A letter to the editor describes a "colored Confederate veteran", the Reverend Daniel Brooks. He was a free man, and went with Capt. Bill Corbett's company in May of 1861. We're not told what his role in the company was, only that he "served with that company in 5th NC regiment" and later in the engineering department. He became a Methodist preacher after the war.
Monroe Gooch passes away, and is named "Soldier of the Confederacy" by this newspaper. He is "A Gallant negro", a "comrade-servant" for the other vets, an "ex-Confederate soldier", "faithful servant" and "beloved comrade". We've seen this type of terminology a number of times in these post-war newspapers, where a man who is stated to have been a slave during the war is also called a soldier, so it's not as if they don't know what role he played and just made a mistake. They had no issue with a man being both.

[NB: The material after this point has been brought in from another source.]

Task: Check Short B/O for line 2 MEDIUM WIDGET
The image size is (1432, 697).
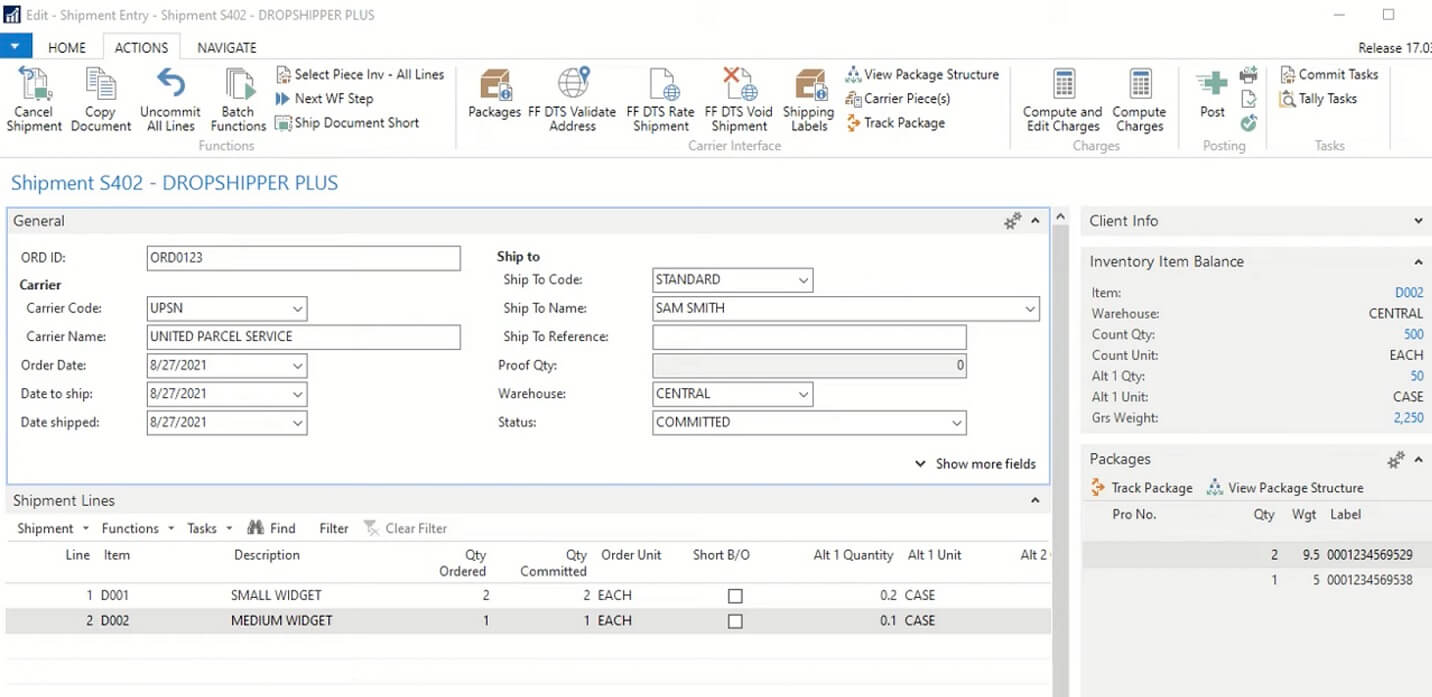Action: (x=735, y=620)
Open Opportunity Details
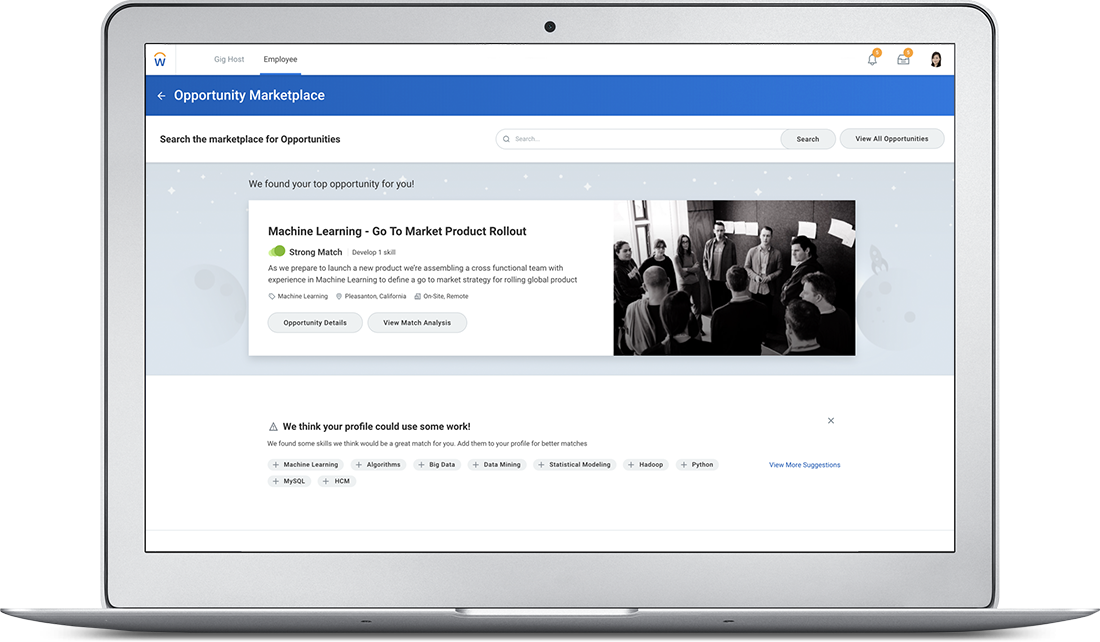 (x=315, y=323)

As 1922 began, South Carolina was discussing pensions "for certain faithful negroes who were engaged in the service of the state during the Confederate war."
Alf Whiting is the latest in a long line of former slaves who had Confederate vets as pallbearers. According to this account, Whiting "served in the Confederate army, attended every Confederate reunion and selected his own pall bearers." He was a POW during the war, refused to take the oath of allegiance, and was only released on $6,000 bond.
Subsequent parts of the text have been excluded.